◆ WHAT THIS TASK INVOLVES ◆
A complete and exact copy of the entries below is the expected result.

◆ INFORMATION ◆
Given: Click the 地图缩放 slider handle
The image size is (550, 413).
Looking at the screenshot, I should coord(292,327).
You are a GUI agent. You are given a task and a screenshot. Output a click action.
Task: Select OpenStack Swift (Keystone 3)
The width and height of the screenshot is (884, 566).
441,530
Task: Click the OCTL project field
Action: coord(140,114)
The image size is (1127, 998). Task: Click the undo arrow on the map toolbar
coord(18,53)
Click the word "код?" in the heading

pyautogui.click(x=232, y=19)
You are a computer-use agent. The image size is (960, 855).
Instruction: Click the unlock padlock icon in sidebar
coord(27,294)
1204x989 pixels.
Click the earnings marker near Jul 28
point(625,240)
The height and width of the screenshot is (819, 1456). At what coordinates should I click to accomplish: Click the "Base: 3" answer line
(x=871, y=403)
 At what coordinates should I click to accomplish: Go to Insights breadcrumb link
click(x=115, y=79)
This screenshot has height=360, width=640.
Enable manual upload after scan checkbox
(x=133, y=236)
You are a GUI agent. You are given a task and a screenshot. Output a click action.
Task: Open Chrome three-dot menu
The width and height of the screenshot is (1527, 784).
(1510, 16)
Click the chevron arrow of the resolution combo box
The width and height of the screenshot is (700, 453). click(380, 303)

◆ ANSWER TO THIS EXERCISE ◆
Given: Click the 地图缩放 slider handle
The image size is (550, 413).
Looking at the screenshot, I should coord(292,327).
You are a GUI agent. You are given a task and a screenshot. Output a click action.
Task: Select OpenStack Swift (Keystone 3)
The width and height of the screenshot is (884, 566).
441,530
Task: Click the OCTL project field
Action: coord(140,114)
The image size is (1127, 998). Task: Click the undo arrow on the map toolbar
coord(18,53)
Click the word "код?" in the heading

pyautogui.click(x=232, y=19)
You are a computer-use agent. The image size is (960, 855).
Instruction: Click the unlock padlock icon in sidebar
coord(27,294)
1204x989 pixels.
Click the earnings marker near Jul 28
point(625,240)
The height and width of the screenshot is (819, 1456). At what coordinates should I click to accomplish: Click the "Base: 3" answer line
(x=871, y=403)
 At what coordinates should I click to accomplish: Go to Insights breadcrumb link
click(x=115, y=79)
This screenshot has height=360, width=640.
Enable manual upload after scan checkbox
(x=133, y=236)
You are a GUI agent. You are given a task and a screenshot. Output a click action.
Task: Open Chrome three-dot menu
The width and height of the screenshot is (1527, 784).
(1510, 16)
Click the chevron arrow of the resolution combo box
The width and height of the screenshot is (700, 453). click(380, 303)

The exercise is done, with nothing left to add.